The lack of affordable medical care isn’t just a U.S. phenomenon. It’s a serious problem across Europe, according to a new report from the World Health Organization. WHO’s report identified some dos and don’ts that affect healthcare affordability across the pond and, by doing so, gave policymakers here a few things to scratch their heads over as they try to solve healthcare’s most vexing challenge.
The report is Can People Afford to Pay for Health Care? New Evidence on Financial Protections in Europe. The WHO Barcelona Office for Health Systems Strengthening produced the 144-page report, which you can download here.
WHO researchers compared healthcare “financial protection” in 24 European countries. They said financial protection is measured by two indicators:
- Impoverishing health spending. Defined as out-of-pocket healthcare spending that pushes a household below the poverty level in each country.
- Catastrophic health spending. Defined as out-of-pocket healthcare spending that forces a household to spend less on basics like food, housing and utilities without drawing on their savings, selling assets or borrowing money.
The researchers looked at the percentages of households in each country that met the definitions of those two financial protection measures.
The percentage of households suffering from impoverishing health spending ranged from a low of 0.3 percent in Slovenia to a high of 9 percent in the Ukraine. The percentage of households suffering from catastrophic health spending ranged from a low of 1 percent in Slovenia to a high of 17 percent in the Republic of Moldova.
The out-of-pocket expenses most responsible for driving people into poverty or requiring them to pick between medical care and food in each country, according to the report, were: outpatient prescription drug costs; inpatient hospital costs and dental care costs.
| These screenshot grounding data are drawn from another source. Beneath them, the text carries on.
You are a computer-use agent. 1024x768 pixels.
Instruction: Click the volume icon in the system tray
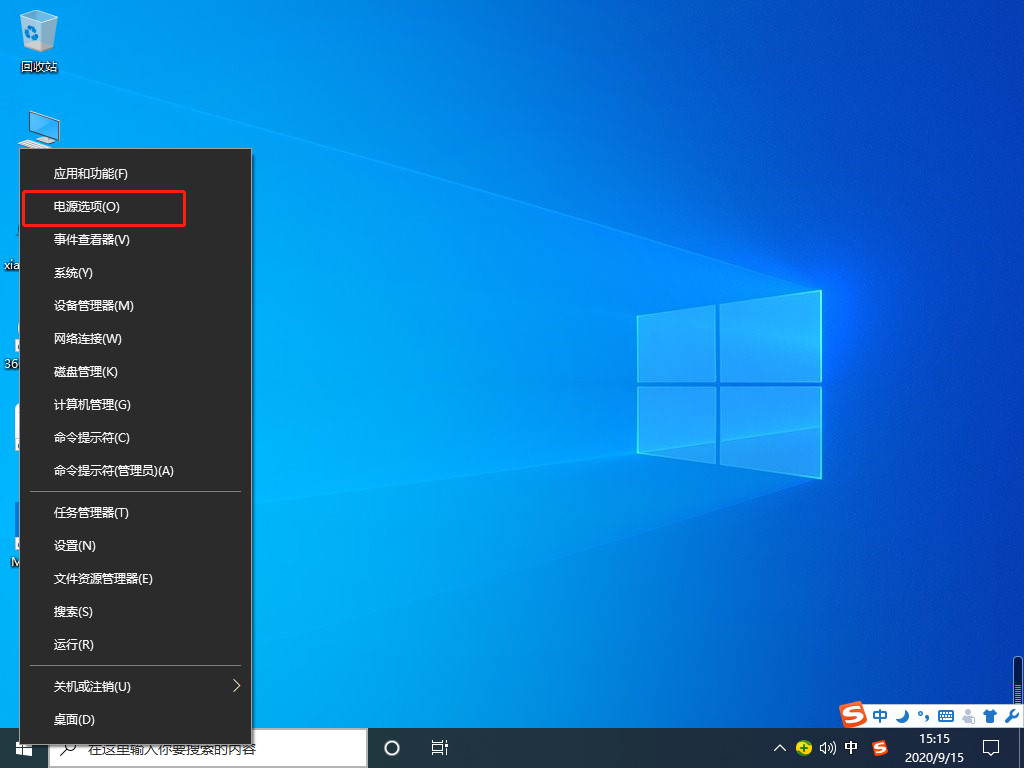click(827, 748)
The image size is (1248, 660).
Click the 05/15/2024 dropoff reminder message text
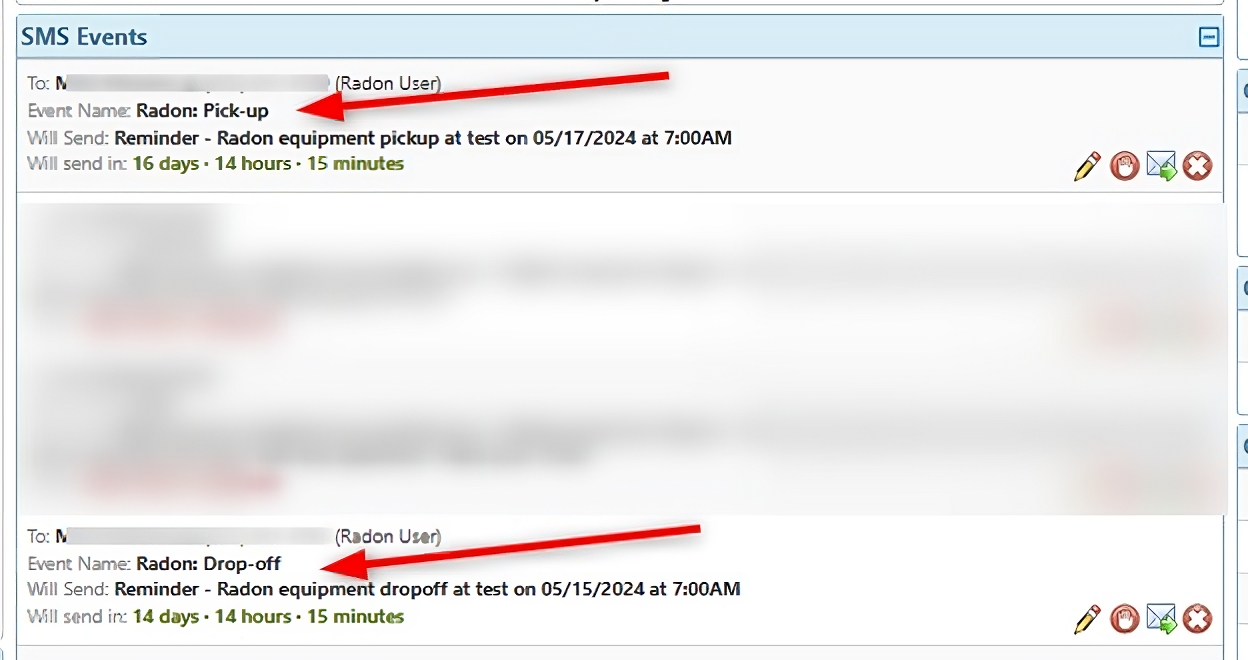[427, 589]
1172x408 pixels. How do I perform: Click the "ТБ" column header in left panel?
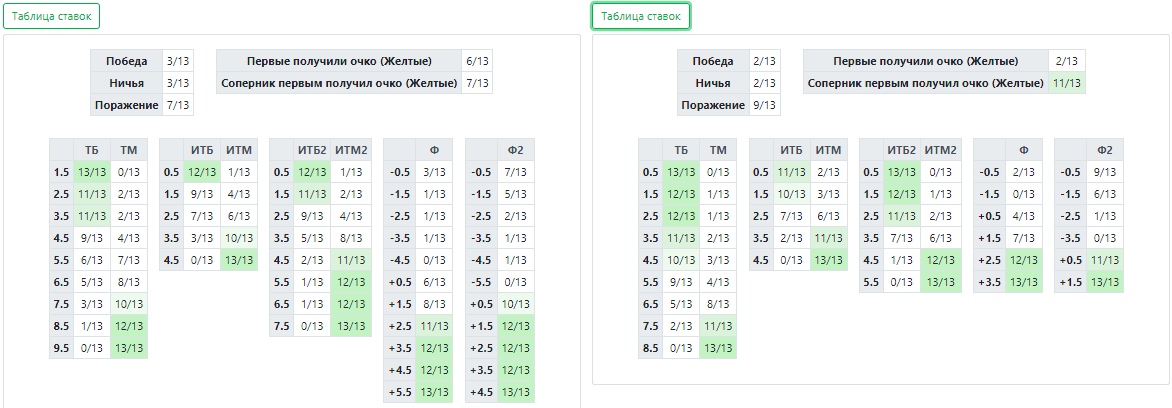tap(92, 150)
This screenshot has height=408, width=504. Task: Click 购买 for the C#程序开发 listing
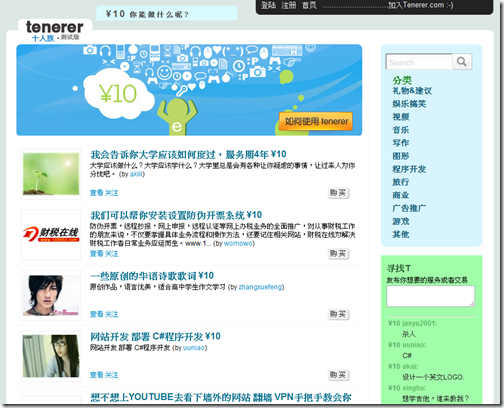coord(338,375)
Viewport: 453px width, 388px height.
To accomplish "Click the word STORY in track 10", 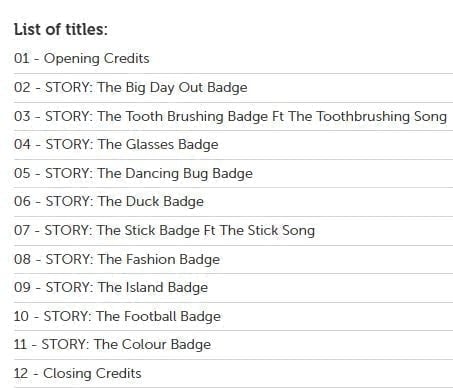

“The report shows that financial hardship varies widely in Europe, and that there is room for improvement even in high-income countries that provide the whole population with access to publicly financed health services,” the researchers said.
Perhaps of most interest to policymakers here who are always hearing about how much better things are over there is Table 10 on p. 104 of the WHO report. The researchers looked at four health system levers in each country and the actions taken under each lever in each country that made care more or less affordable for its citizens.
The four features were: population entitlement; benefits package; user charges; and voluntary health insurance. For example:
- Under population entitlement, the researchers said do cover whole populations, including undocumented migrants and don’t base coverage on employment.
- Under benefits package, the researchers said do prioritize benefits according to population health needs and don’t pass unfunded coverage mandates.
- Under user charges, the researchers said do cap co-payments as a percentage of household income and don’t let providers balance bill.
- Under voluntary health insurance, the researchers said do lower your expectations that private health insurance can meet your universal coverage goals and don’t rely on commercial health plans to close gaps in coverage.
Whether the dos and don’ts would work here, apply here or even be considered here is debatable. But we’re at a point at which someone here has to bust up the status quo that’s responsible for making care less and less affordable for most Americans.
Healthcare affordability was top of mind earlier this month with the release of the study in Health Affairs that said health insurance premiums are rising faster than household incomes and the survey by Gallup and West Health that said Americans are borrowing billions to pay for medical care.
As the new WHO report shows, affordability is a global issue that will take bold actions to overcome.